Hart Energy forecasts the nation’s rail system will expand to carry an additional 4.5 million oil barrels per day and pipeline capacity will grow by more than 9 million barrels of oil per day, in its 2012-2016 analysis of the domestic energy industry. Driven by the rapid rise of unconventional crude development and domestic production, the new national grid could pick new favorites in the refining industry.
Refineries close to unconventional oil will benefit from larger margins, likely leading to greater utilization and new construction, researchers determined.
“Refiners without access or appetite for light U.S. unconventional crudes, that rely on waterborne imports of higher-priced light and heavy crude imports over water, or powered by fuels derived from petroleum rather than lower-cost U.S. shale gas, will likely succumb to bearish cyclical and secular global refining market forces,” the report states.
The authors project unconventional crude production, including oil from shale and other tight rock formations, will grow by 1.7 million barrels per day, primarily in the Midwest, Rockies and Gulf Coast regions.

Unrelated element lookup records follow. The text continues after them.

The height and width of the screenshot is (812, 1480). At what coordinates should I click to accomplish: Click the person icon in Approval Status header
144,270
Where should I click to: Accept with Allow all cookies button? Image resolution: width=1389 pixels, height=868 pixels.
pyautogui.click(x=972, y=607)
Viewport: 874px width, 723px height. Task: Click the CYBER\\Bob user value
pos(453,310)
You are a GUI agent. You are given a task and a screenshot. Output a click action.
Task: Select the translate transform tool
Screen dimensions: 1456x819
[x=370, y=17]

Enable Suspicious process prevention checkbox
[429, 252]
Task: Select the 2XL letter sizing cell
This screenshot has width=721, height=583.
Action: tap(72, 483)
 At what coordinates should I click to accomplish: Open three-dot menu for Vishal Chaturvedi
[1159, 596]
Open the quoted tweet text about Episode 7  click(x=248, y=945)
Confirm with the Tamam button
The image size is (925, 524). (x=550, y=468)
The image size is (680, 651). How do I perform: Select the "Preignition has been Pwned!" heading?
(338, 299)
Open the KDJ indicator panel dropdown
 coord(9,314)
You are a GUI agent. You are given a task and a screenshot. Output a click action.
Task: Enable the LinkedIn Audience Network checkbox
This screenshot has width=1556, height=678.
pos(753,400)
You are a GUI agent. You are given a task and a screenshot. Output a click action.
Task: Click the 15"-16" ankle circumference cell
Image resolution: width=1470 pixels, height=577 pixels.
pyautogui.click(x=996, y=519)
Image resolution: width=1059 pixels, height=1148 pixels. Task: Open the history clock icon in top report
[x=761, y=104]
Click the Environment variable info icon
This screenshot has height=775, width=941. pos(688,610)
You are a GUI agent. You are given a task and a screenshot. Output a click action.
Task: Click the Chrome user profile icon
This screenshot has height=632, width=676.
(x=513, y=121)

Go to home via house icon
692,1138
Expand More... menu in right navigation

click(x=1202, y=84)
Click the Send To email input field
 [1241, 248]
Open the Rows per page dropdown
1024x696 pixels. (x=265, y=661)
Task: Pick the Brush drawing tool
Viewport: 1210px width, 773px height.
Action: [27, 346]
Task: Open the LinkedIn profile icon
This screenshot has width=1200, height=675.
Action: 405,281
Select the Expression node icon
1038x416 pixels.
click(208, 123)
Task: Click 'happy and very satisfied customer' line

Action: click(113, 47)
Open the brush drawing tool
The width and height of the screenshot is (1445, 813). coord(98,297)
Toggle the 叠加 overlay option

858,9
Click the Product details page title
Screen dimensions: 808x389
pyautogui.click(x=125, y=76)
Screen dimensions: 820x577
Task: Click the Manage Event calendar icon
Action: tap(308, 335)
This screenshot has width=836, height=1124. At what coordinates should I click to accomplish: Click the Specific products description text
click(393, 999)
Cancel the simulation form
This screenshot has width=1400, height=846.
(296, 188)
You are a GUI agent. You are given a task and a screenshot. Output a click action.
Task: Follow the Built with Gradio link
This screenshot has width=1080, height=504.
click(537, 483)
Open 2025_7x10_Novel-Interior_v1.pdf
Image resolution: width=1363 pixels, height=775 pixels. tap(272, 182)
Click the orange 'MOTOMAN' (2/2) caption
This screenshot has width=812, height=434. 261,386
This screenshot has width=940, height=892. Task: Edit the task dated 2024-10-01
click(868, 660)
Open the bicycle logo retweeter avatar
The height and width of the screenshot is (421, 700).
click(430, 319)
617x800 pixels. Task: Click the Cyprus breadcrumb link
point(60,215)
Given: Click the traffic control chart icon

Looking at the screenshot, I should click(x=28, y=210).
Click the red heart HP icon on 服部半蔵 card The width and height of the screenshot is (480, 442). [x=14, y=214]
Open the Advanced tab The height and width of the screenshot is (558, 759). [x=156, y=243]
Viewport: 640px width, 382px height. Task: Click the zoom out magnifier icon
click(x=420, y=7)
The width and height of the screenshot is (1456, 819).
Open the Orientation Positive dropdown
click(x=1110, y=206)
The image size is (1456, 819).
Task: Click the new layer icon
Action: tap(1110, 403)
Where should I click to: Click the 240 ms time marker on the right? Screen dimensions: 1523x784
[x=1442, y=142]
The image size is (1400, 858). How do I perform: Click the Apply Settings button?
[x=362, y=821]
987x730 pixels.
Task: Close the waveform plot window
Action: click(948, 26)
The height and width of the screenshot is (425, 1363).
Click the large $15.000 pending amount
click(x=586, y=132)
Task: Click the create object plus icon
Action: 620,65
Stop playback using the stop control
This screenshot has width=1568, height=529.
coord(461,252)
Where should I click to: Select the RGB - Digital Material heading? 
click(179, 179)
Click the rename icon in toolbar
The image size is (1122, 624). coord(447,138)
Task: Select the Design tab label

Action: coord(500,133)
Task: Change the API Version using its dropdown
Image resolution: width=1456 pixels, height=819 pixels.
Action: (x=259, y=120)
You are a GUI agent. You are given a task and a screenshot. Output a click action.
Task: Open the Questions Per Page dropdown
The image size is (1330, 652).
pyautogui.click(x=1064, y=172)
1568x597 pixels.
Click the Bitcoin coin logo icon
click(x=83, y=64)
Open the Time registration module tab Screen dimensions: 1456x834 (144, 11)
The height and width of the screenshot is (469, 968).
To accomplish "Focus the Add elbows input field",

Currently, the nation’s pipelines largely move crude and other hydrocarbons from the coast northward to the nation’s population centers. However, booming oil production in North Dakota and other northern states has left a glut of oil trapped at the Cushing, Okla. storage center. There’s a lack of transportation to carry the oil south to Gulf Coast refining hub.
“Unconventional oil production is concentrated in areas not ideally aligned with legacy pipelines and refining infrastructure,” said Greg Haas, manager of integrated oil and gas research. “If all that crude is delivered to the southern refining fleet, the onrush could remake the Gulf Coast into the ‘Cushing Coast’ with rising stockpiles, sated refineries, insufficient outbound pipeline capacity, and discounted crude prices.”
The vast majority of oil moves by pipeline. According to 2009 data from the Association of Oil Pipe Lines, about 23 percent was carried by waterborne tankers. Another 4 percent and 3 percent were moved by truck and rail, respectively, though those numbers are rising.
“Although midstream improvements are being commissioned, the rapid rise of U.S. unconventoinal oil has been a particularly riveting challenge that remains largely unaccomodated to date,” the report states.